Electrophysiological experiments
Vacuoles for electrophysiological experiments were extracted from A. thaliana mesophyll protoplasts as described before (Song et al., 2003). Patch clamp recordings were performed in the whole-vacuole configuration and recorded with an EPC-10 USB patch clamp amplifier (HEKA, Lambrecht-Pfalz, Germany). The recordings were acquired and controlled with PatchMaster software (HEKA, Lambrecht-Pfalz, Germany). Currents were induced by five-second pulses from −97 to +63 mV in 20 mV increments, and the potentials were corrected by the liquid junction potential (Neher, 1992). Standard solutions were as follows: (vacuolar) 200 mM Bis-Tris-Propane (BTP) , 2 mM MgCl2, 0.1 mM CaCl2, 10 mM MES pH 5.5; (cytosolic) 20 mM BTP Cl−, 10 mM MES pH 7, 0.1 mM CaCl2, 2 mM MgCl2; pH 7. Cytosolic solutions containing 0.1 mM Ca(NO3)2, 2 mM Mg(NO3)2, and 10 mM BTP were adjusted to pH 7 or pH 9 with MES. The osmolarity of the solutions was adjusted to π = 600 mOsm with sorbitol. Only measurements of stable vacuoles that returned to the initial reversal potentials under the starting conditions were considered.

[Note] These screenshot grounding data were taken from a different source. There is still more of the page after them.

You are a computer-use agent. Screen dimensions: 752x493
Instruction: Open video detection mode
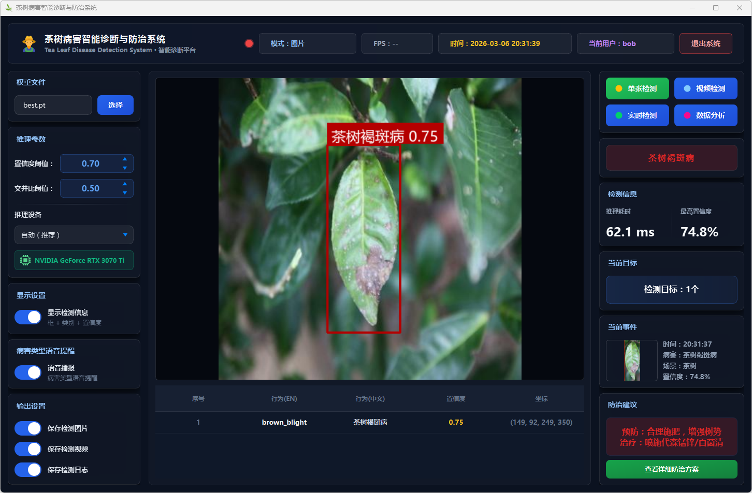705,88
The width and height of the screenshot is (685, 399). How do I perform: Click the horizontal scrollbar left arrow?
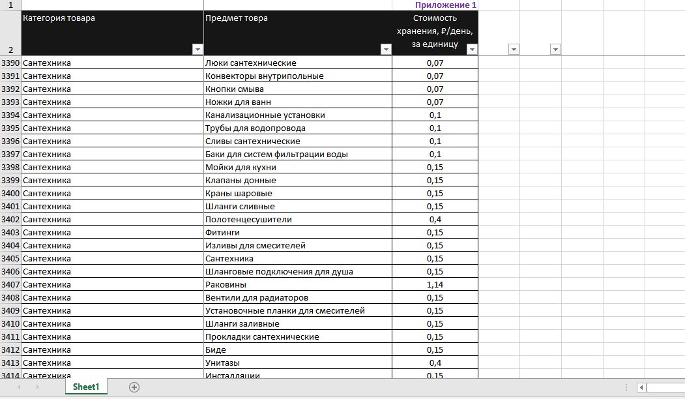[x=642, y=388]

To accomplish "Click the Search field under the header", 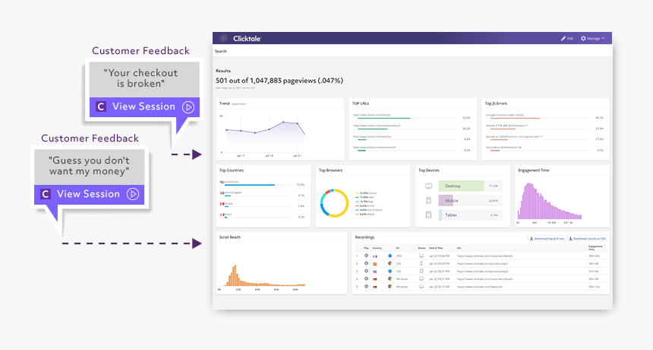I will point(412,51).
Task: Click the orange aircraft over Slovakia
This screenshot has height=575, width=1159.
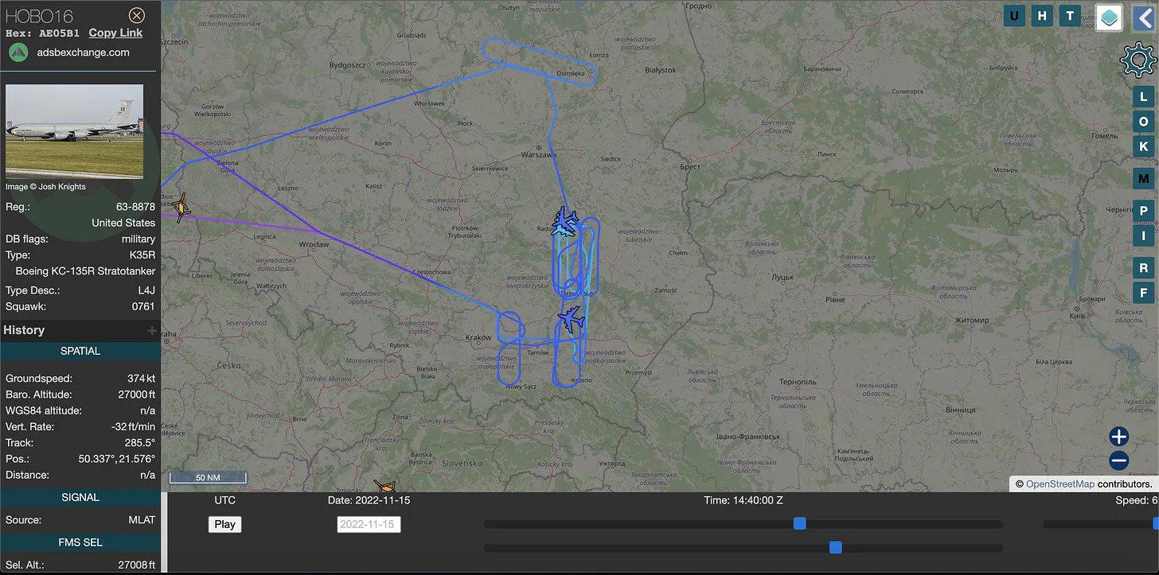Action: 384,485
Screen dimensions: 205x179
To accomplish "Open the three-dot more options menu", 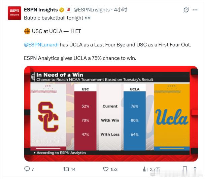I will [x=195, y=10].
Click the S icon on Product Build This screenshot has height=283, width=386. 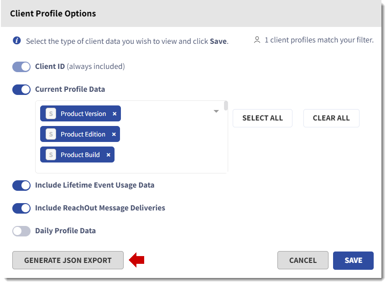point(51,155)
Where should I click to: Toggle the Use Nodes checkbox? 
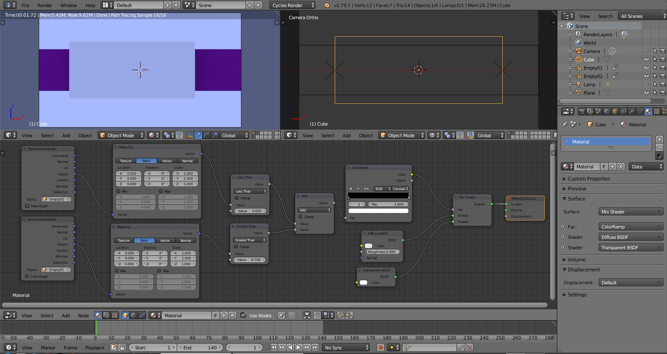[x=243, y=316]
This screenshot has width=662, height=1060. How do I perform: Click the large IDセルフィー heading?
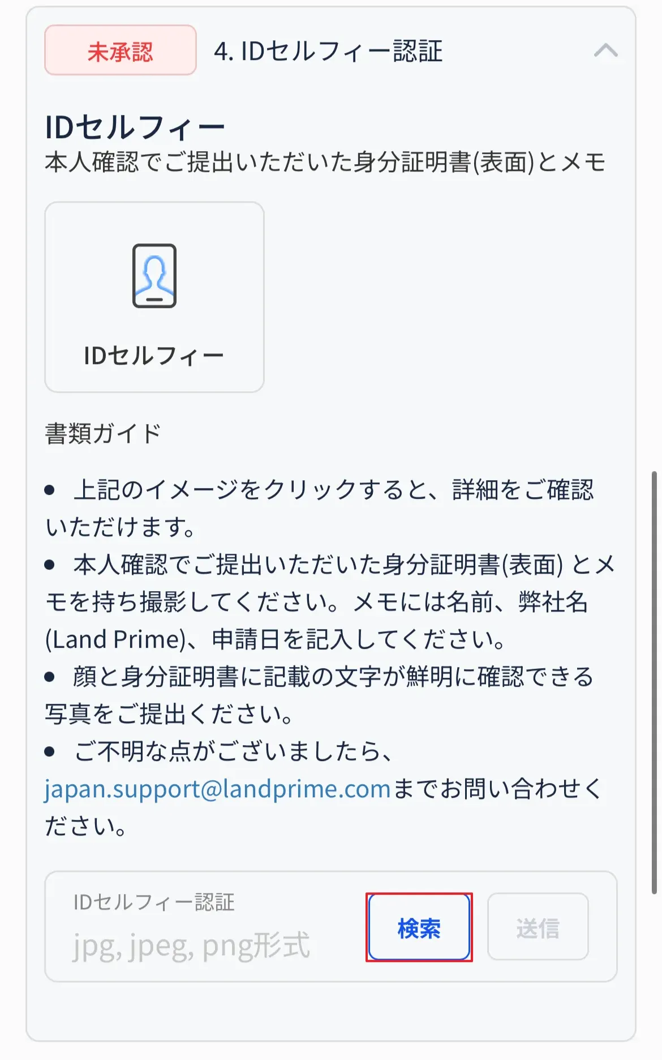(135, 127)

Measuring plant compound contents and NR activity
To measure nitrate and chloride contents, shoots and roots of 5-week-old plants were harvested separately, weighed, and fast frozen in liquid nitrogen. The plant material was ground, homogenized in 1 mL (shoot) or 500 µL (root) of MilliQ water, and exposed to three successive freeze–thaw cycles. After the last thawing, the samples were centrifuged for 10 min at full speed (Sorvall Legend Micro21) to pellet the cell debris and recover the supernatant to be used for nitrate and chloride colorimetric assays (Miranda et al., 2001). To measure anion content, shoot samples were subjected to high performance liquid chomatography (HPLC) analysis (ICS5000, ThermoFisher) or used to measure malate content using a colorimetric assay kit (BioVision). To analyze potassium content, shoots were harvested and dried at 60°C for 3 days. The dried samples were digested in 2 mL of 70% nitric acid in a DigiBlock ED36 (LabTech) at 80°C for 1 h, 100°C for 1 h, and then 120°C for 2 h. After diluting in ultra-pure water, the potassium content was determined by atomic absorption spectrometry using an AA240FS flame spectrometer (Agilent Technologies).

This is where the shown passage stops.